The theory that domestic violence consists wholly or predominantly of men abusing women has been totally discredited.
Every piece of research into the experiences of men and women as both victims and perpetrators of domestic violence has come to the same conclusion — that men and women are victims and perpetrators in roughly equal numbers.
The research includes work carried out by the National Crime Council (NCC), in association with the ESRI, which found the following in relation to gender prevalence:
15% of women and 6% of men suffer severe domestic abuse
29% of women and 26% of men suffer domestic abuse when all types of abuse are combined
13% of women and 13% of men suffer physical abuse
29% of women, but only 5% of men, report to the gardaí.
According to the Departments of Health and Justice, which have responsibilities in this area, the NCC study is the definitive piece of research on domestic violence in this country.
As regards supports for victims, the Government provides in excess of €20 million for services for female victims and approximately 0.75% of this amount for services for male victims.
This is sexist inequality that is indefensible and inexplicable on any grounds other than moral and political cowardice.
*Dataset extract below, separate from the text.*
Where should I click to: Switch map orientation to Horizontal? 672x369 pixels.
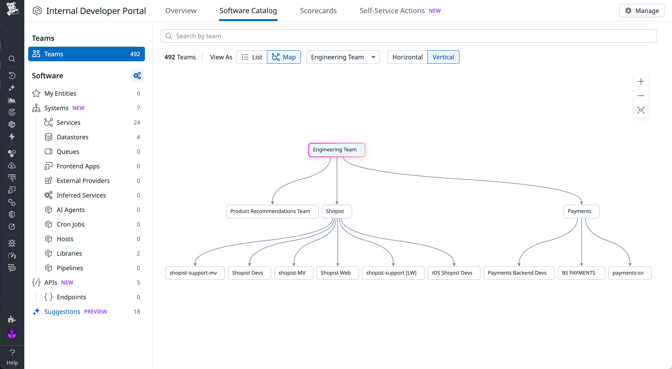tap(407, 57)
It is also a fact that representatives of male victims are excluded from existing State-funded bodies dealing with domestic violence.
While we haven’t been given any information on the new body proposed by the Government, we note that it was announced as part of their Strategy on Women and the statements from women’s groups mentioned in your report equate domestic violence with violence against women. Perhaps the continued exclusion of representatives of male victims is the real agenda of these groups.